Oui, et parler de soustraction, c’est remettre en question ce que nous prenons pour la « réalité ». Dans les années 1970, un poète italien bordiguiste, Domenico Ferla, s’interrogeait sur la constitution même de la réalité comme déjà consommée par le mal qu’il fallait renverser. La transfiguration de la « réalité » est-elle le moyen d’accéder à un autre rapport à la nature ?
Je ne comprends pas ta question, et certains mots comme subtraction (soustraction). D’après ce que je comprends, je te répondrai non. La réalité est celle des hommes et des femmes dans la société et la nature – ou ce qu’il en reste.

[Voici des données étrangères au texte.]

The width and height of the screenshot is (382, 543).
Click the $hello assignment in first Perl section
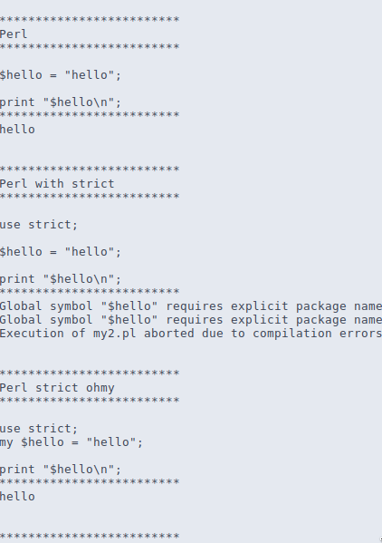tap(61, 75)
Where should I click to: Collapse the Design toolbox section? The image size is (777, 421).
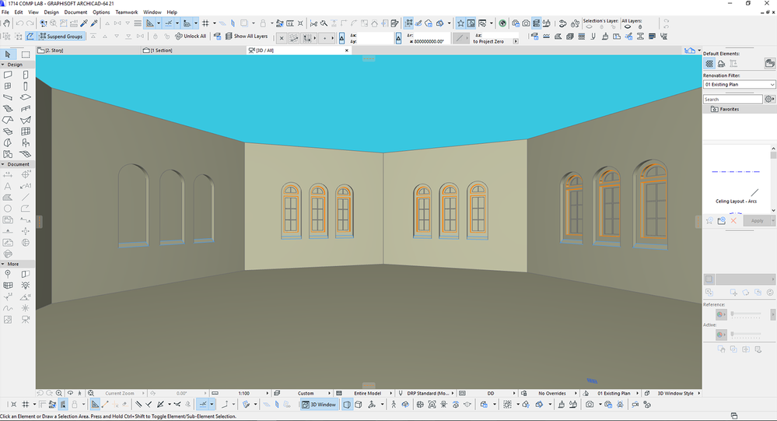(x=14, y=65)
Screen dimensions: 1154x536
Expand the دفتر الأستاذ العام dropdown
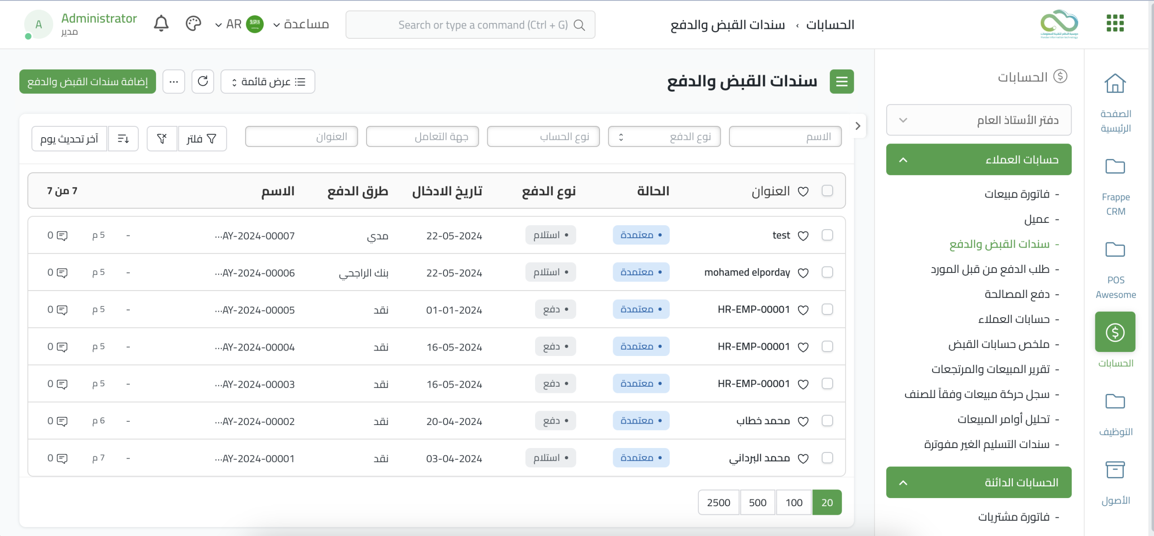point(978,120)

Dès lors, qu’est-ce que la transfiguration de la réalité ? La question, c’est la mise en place d’un autre comportement de ceux-ci et celles-ci.
Il semblerait qu’aujourd’hui, tout le monde parle de « politique » ; nous vivons une époque de totalisation de l’orientation politique. Tout le monde « demande » plus de politique, tout le monde est « politique ». L’« inversion » est-elle une stratégie politique ou, au contraire, se situe-t-elle en dehors de la politique en tant que telle ?
L’inversion n’est pas une stratégie, elle est totalement en dehors de la politique qui est la dynamique d’organiser les hommes, de les contrôler. Nous devons abandonner tout ce qui est de ce monde.